**TASK PROMPT**
Reproduce the entries verbatim, starting at the line that contains "Open the create-component.js:51" and ending at the line that contains "This screenshot has height=627, width=966.".

**RECORD SET**
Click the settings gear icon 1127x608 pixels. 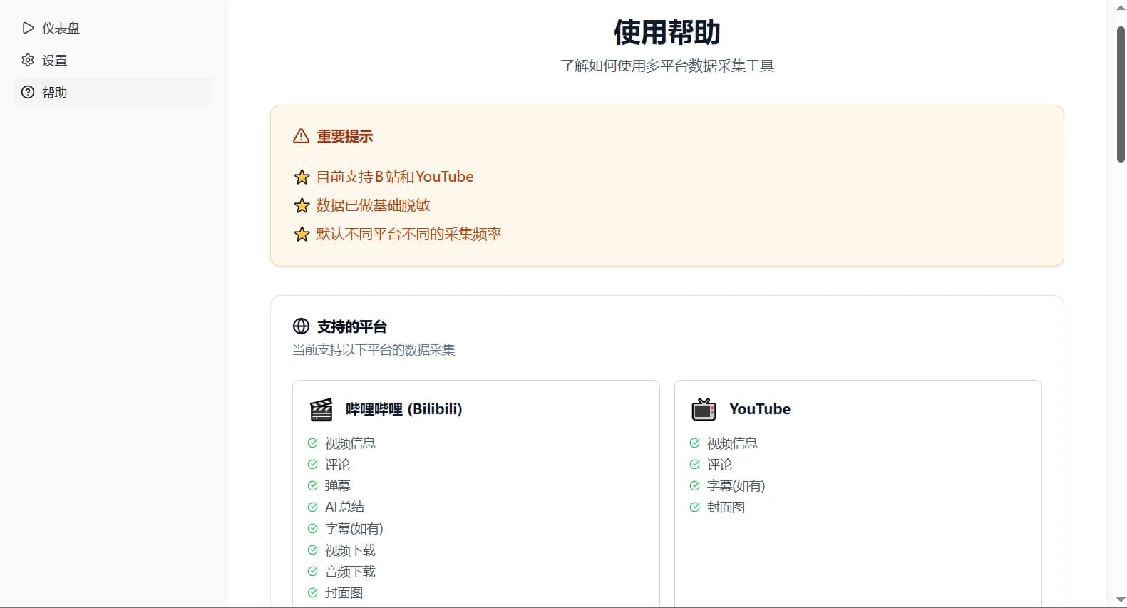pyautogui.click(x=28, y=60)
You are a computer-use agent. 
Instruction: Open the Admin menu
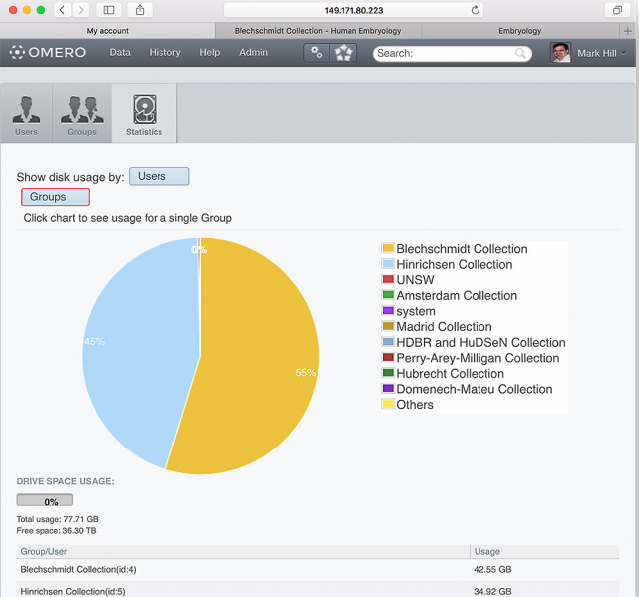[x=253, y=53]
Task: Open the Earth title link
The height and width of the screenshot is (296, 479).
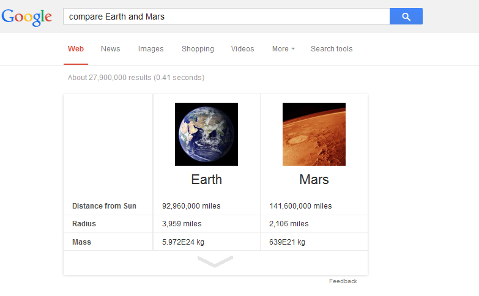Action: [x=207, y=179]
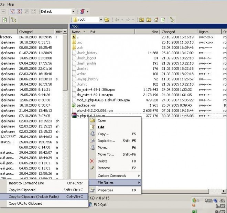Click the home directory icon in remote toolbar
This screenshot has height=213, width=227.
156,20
* * *
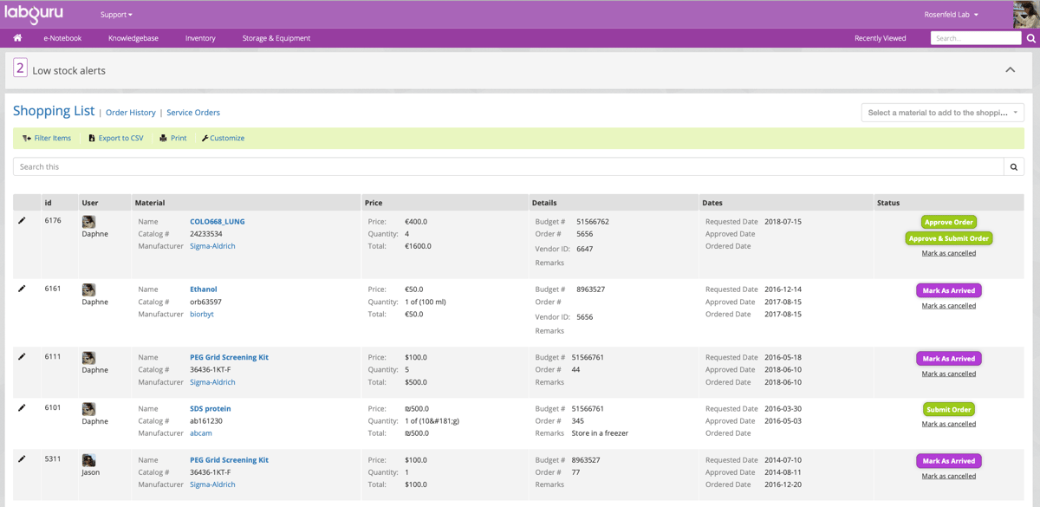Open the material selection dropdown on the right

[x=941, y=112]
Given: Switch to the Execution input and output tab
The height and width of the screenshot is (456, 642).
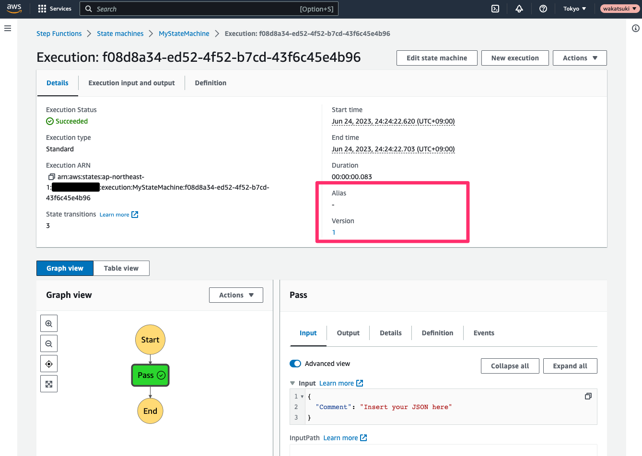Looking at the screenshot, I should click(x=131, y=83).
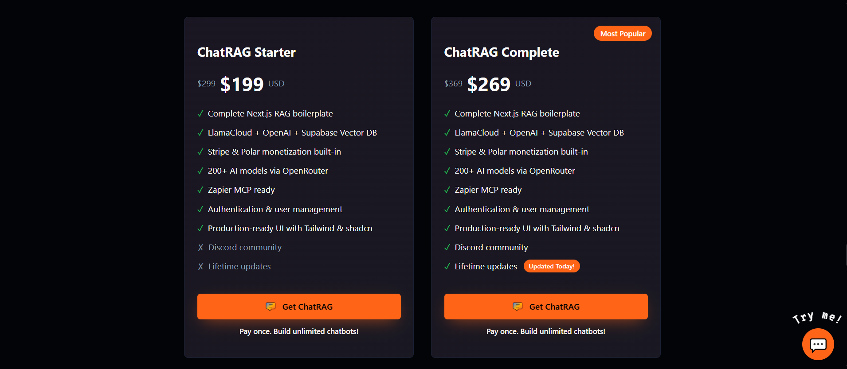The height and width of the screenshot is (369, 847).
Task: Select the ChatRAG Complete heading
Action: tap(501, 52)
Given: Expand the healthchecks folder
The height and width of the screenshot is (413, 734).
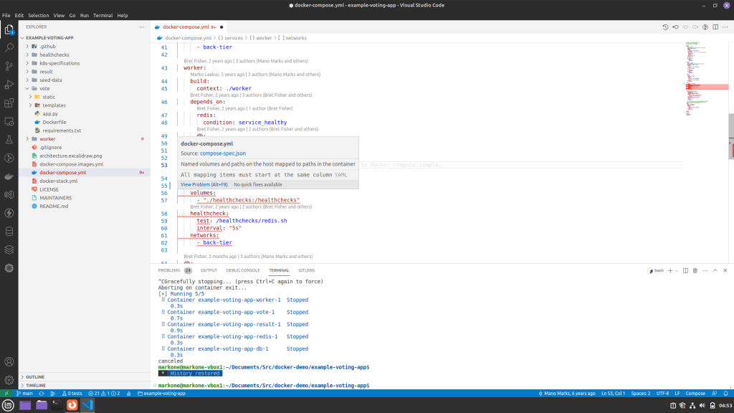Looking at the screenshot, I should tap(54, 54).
--
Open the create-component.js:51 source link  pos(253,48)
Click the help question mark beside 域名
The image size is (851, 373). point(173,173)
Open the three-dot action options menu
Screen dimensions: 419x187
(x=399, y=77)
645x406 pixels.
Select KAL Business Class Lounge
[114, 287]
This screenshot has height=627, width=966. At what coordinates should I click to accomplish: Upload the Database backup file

**EXERCISE RESPONSE**
Open the create-component.js:51 source link  pos(253,48)
Click the help question mark beside 域名
The image size is (851, 373). point(173,173)
Open the three-dot action options menu
Screen dimensions: 419x187
(x=399, y=77)
645x406 pixels.
Select KAL Business Class Lounge
[114, 287]
This screenshot has height=627, width=966. At what coordinates should I click to accomplish: Upload the Database backup file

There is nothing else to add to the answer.